As I’ve read your tweets and your blog, I silently repeat, “Thank you God for this woman’s courage.”

Only one person knows my entire story and that is my current husband. I confessed to him a few years ago when I felt the Holy Spirit rising up inside me to let someone know. I had to tell someone I could trust. With abortion, it’s hard to know who you can trust. The shame is unbearable.

I’m a recovering alcoholic, a former narcissist, and now a follower of Jesus Christ. I was born again 10 years ago. I’ve committed sins since that time but the sins I committed in the ’90′s will forever be etched in my heart and cause heartache until I come face to face with God.

The first time I became pregnant was by a guy who I had dated for several months. We had broken up and I found out I was pregnant. He told me I had to have an abortion because he was in college and his dad had these plans for his life and they did not include a child before marriage. We talked about this for several days and I eventually made the appointment and killed my baby.

A year later I became pregnant again and knowing I couldn’t go through what I had done the year prior, I had my daughter who is now a beautiful high school student. Her father and I had dated off and on for a couple of years and it was during one of the “on” times that I became pregnant. He told me he was scared but would be there for me. He wasn’t. Thankfully I had a supportive family and friends who were with me throughout my entire pregnancy and to this day are there for me.

A few years later, I married. During my 4-year marriage, I became pregnant twice. But both times, I was afraid my marriage wouldn’t work and he would leave me and though I could “manage” caring for one child as a single parent, I couldn’t manage having another child. At the time, it wasn’t “convenient.” So, in 4 years of marriage, I had 2 abortions. The first time, my husband took me to the clinic. The second time, I went by myself.

I cry as I write this. I’m not sure why I’m sending you this message to be honest. I just want to encourage you to continue the fight of speaking out against the ones who have no voice. I suffer from depression, have had suicidal thoughts, and the guilt I feel from time to time is overwhelming. I often tell my husband it is so easy for me to forgive others because I know that God has forgiven me, but how do I forgive myself?
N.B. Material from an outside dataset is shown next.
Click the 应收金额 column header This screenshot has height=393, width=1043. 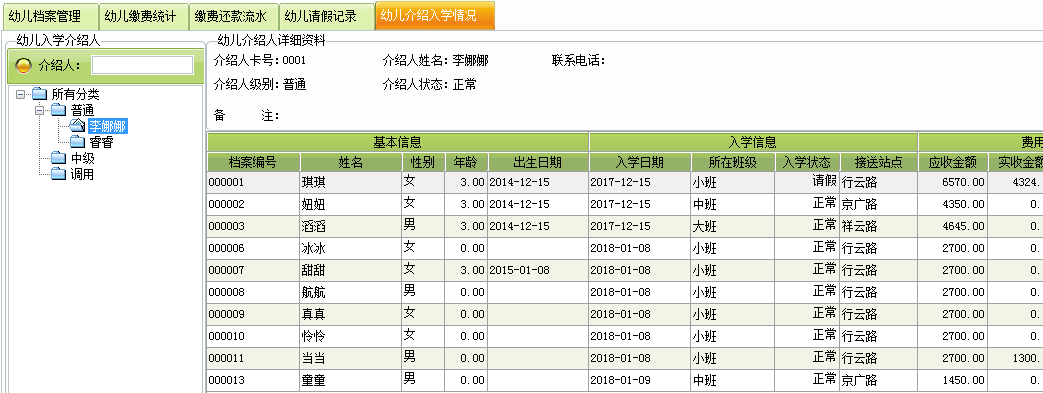coord(953,162)
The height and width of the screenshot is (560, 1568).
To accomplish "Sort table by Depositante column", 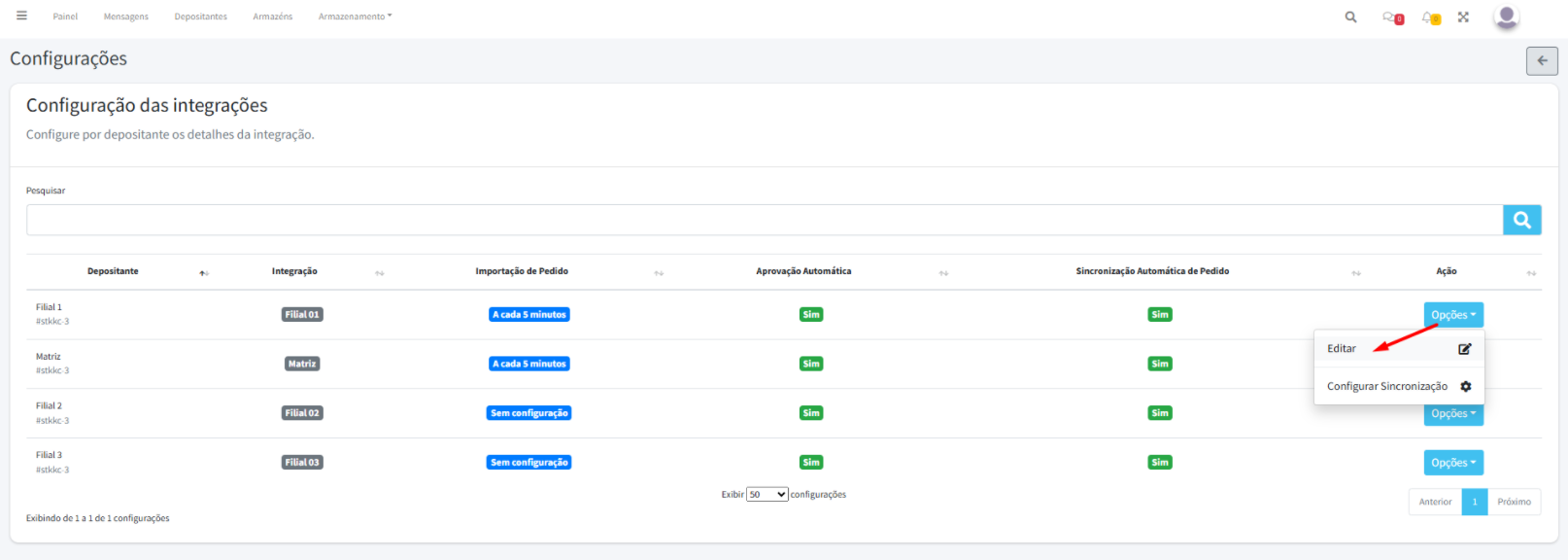I will (204, 272).
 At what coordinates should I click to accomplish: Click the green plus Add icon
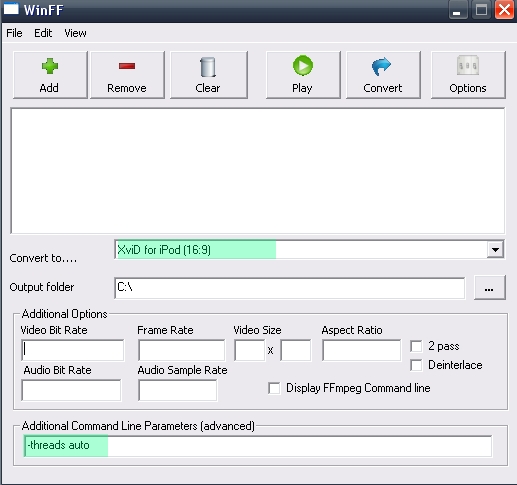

I’ve read books on forgiving myself and they make sense. But to actually put them into practice takes work. Hard work.

If I could talk to one girl or woman who is considering abortion, I would tell them NO. Stop. The hurt of having an abortion didn’t stop when I got up from the table after the procedure. The pain continues in my heart. Nearly 20 years later, the pain of what I did to my unborn babies is, at times, overwhelming. When I look at my daughter now, I wonder what my other children would look like. Would they have her smile? Would they have her sense of humor?…………The pain doesn’t stop………

For another, rather more profane example, the porn star accomplice of Charlie Sheen on his recent binge/gotterdammerung death ride, who has had four abortions, attempted suicide a couple of days ago:

[Charlie] Sheen’s porn star pal Kacey Jordan, with whom he allegedly partied during the January binge that culminated in a trip to the hospital, began tweeting messages that indicated a very disturbed mental state prior to her admission at Chicago’s Northwestern Memorial Hospital today, according to RadarOnline.com.

The XXX star, who had an abortion last month after allegedly becoming pregnant with Sheen’s child, wrote, “i took a bunch of pills…drank a hotel size bottle of jack… stumbled to the bathroom to weigh myself………86 lbs,” following which hotel staff allegedly raided her room

I don’t know much about either woman, except that abortion and addiction go hand in hand. Many women who procure abortions have drug/alcohol problems.  It’s a death spiral of despair.  I know of only one way out – the redeeming Grace of “Jesus Christ, and Him Crucified.” [1 Cor 2:2]  These women need many, many prayers.  They also need to be evangelized on the Truth Christ has revealed through His Church.